Gerardo Hernandez Torres also died at the men's prison on Dec. 16 after having been captured by Army troops and held in the custody of the National Police.

"The autopsy clearly demonstrates that the cause of death was torture," the auxiliary archbishop of San Salvador, Gregorio Rosa Chavez, said in his Sunday homily.

Both prisoners were accused of being leftist guerrillas.

The remaining political prisoners were transfered to other jails throughout the country. The move apparently was meant to disband the penitentiary's political section that has been run by the political prisoners committee. Before more than 400 political prisoners were released under the amnesty, prison guards rarely entered the political section of the prison.

Seven people were reportedly killed last week when fighters from the Farabundo Marti National Liberation Front attacked a coffee plantation in the eastern province of Usulutan.

Reporters who visited the plantation in the eastern province of Usulutan were told that the rebels attacked Army troops posted to protect the coffee harvest, one of the principal targets of the guerrillas' campaign of economic sabotage.

Also last week, two nurses from the government Social Security Institute were machine-gunned in an ambulance near Zacatecoluca, on a highway south of the capital. The armed forces blamed guerrillas for the attack. The guerrillas in turn blamed the military.
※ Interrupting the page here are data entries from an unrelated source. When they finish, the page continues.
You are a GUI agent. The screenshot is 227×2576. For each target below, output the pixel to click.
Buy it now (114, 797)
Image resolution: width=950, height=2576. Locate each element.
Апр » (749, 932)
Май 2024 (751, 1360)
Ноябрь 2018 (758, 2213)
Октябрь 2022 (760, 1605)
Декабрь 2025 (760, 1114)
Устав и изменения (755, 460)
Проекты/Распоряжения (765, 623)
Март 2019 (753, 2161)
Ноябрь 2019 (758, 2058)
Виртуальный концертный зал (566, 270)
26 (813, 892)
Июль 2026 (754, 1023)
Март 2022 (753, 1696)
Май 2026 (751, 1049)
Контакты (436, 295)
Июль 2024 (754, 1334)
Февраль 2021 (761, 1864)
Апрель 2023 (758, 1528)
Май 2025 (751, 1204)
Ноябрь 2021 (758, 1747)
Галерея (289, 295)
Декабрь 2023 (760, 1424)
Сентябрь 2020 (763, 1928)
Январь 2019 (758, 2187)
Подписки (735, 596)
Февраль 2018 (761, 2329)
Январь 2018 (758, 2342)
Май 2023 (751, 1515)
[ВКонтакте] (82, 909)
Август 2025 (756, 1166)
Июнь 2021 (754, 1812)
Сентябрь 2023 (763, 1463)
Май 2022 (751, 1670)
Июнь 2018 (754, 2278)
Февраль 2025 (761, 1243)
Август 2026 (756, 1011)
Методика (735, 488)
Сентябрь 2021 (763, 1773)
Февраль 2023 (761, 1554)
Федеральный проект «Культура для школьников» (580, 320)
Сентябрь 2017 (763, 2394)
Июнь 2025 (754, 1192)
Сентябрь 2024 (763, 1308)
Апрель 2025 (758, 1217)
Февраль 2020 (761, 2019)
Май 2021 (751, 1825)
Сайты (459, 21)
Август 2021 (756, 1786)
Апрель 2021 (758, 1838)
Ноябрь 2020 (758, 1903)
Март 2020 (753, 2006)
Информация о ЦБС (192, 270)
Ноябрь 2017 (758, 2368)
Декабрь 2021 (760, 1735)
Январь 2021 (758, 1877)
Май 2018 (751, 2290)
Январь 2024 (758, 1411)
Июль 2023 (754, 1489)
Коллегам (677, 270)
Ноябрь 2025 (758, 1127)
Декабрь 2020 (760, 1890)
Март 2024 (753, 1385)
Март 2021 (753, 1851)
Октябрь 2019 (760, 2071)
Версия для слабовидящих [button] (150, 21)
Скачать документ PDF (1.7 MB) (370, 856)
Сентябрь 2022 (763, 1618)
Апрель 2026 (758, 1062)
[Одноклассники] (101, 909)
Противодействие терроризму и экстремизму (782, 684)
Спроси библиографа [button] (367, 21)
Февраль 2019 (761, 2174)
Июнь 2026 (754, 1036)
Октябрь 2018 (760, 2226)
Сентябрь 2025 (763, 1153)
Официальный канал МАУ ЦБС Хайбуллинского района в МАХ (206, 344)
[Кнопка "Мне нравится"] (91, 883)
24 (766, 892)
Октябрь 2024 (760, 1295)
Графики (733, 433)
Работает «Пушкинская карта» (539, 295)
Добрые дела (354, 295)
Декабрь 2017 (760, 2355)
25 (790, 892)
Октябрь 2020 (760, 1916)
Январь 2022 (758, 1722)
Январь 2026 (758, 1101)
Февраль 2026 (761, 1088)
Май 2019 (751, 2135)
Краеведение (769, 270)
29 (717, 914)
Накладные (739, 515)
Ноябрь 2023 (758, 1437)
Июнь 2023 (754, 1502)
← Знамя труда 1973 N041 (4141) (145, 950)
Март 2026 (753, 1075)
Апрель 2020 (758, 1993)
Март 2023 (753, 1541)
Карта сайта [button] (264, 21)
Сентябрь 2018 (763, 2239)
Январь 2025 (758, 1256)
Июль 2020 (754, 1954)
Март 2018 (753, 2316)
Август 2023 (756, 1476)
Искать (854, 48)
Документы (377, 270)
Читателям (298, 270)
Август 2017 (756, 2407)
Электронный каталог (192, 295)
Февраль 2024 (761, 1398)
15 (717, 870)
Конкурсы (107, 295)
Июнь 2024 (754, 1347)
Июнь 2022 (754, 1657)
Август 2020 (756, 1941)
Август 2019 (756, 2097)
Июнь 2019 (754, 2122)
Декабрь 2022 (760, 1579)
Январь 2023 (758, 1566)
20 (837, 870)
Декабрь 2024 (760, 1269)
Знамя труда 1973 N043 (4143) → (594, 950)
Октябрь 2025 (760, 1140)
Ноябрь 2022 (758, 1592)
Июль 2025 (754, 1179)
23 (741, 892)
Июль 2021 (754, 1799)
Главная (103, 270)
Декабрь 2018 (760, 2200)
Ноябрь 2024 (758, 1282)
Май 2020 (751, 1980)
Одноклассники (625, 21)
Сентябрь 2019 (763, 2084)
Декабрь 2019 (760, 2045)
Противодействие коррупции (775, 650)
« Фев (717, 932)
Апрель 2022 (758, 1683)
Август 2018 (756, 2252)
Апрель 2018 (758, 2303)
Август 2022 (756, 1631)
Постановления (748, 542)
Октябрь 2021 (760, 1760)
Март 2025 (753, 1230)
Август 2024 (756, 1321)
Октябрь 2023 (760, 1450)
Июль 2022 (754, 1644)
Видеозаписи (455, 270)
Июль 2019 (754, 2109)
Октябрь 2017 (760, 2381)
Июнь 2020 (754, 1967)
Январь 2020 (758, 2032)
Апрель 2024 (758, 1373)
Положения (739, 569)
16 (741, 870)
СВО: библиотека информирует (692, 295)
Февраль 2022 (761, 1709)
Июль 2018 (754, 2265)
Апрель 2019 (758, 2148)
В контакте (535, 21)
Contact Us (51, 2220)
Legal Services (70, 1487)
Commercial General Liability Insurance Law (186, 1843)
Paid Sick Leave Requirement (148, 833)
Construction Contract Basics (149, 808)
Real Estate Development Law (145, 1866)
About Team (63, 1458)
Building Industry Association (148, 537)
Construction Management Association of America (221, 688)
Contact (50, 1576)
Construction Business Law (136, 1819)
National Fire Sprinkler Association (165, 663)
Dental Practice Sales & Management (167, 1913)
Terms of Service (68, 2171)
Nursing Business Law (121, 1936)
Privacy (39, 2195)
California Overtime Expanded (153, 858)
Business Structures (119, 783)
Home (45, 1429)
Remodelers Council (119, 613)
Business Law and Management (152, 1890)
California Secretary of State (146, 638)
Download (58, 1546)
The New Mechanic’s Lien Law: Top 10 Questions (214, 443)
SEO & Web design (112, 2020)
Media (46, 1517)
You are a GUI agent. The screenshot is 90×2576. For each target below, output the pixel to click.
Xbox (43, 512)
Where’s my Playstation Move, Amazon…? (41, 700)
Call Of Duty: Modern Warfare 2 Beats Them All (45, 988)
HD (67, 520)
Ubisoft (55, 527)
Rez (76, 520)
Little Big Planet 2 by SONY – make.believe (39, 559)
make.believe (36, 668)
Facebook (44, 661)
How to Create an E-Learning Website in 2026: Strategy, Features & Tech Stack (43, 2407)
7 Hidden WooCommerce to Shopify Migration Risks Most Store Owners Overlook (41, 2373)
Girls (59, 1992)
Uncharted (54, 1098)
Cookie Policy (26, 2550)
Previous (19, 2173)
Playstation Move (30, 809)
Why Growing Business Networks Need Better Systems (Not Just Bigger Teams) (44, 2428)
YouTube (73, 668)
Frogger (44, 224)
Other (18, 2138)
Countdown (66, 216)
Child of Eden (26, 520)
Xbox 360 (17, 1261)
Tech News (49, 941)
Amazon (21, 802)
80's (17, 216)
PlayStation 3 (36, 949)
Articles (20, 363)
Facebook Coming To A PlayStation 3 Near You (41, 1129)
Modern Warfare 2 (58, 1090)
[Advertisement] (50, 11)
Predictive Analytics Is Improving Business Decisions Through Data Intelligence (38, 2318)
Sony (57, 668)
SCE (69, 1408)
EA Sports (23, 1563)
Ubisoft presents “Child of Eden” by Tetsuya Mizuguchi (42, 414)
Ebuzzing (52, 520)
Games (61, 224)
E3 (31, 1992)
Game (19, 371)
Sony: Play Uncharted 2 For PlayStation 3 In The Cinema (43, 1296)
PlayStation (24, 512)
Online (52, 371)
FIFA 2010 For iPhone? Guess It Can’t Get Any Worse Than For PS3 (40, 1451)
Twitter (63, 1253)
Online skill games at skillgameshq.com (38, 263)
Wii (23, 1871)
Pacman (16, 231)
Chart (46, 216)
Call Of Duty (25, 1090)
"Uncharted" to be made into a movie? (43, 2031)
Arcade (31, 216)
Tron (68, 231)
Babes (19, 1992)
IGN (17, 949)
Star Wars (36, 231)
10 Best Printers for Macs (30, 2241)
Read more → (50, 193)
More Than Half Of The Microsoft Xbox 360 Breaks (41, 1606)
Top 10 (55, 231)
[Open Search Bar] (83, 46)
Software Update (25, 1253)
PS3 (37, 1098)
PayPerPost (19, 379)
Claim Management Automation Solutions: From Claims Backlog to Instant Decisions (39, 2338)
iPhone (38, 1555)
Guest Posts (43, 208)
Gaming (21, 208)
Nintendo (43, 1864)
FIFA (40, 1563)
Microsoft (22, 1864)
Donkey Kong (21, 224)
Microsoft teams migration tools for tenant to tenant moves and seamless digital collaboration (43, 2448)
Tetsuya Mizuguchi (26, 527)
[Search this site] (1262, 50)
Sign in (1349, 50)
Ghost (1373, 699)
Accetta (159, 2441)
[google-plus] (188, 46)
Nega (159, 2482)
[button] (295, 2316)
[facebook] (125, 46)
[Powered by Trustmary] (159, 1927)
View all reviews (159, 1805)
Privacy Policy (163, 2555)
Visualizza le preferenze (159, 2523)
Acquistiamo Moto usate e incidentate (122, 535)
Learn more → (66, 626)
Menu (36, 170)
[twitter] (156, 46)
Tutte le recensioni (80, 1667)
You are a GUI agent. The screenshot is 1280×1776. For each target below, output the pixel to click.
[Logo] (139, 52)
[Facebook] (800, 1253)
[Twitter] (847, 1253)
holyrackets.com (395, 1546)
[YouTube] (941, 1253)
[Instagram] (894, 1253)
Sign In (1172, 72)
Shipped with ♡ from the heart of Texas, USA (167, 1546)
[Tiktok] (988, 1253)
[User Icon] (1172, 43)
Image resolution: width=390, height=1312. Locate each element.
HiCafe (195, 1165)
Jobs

In an unrelated event Saturday, Medardo Serafin Ayala Perez, a telephone company worker and member of the leftist Telephone Workers Association, was gunned down at a bus stop near his home in the Zacamil neighborhood of San Salvador. No one claimed responsibility for the death squad-style killing.

The assassination might have been in retaliation for a rebel attack on a police patrol in the capital Friday. Three officers died in that attack.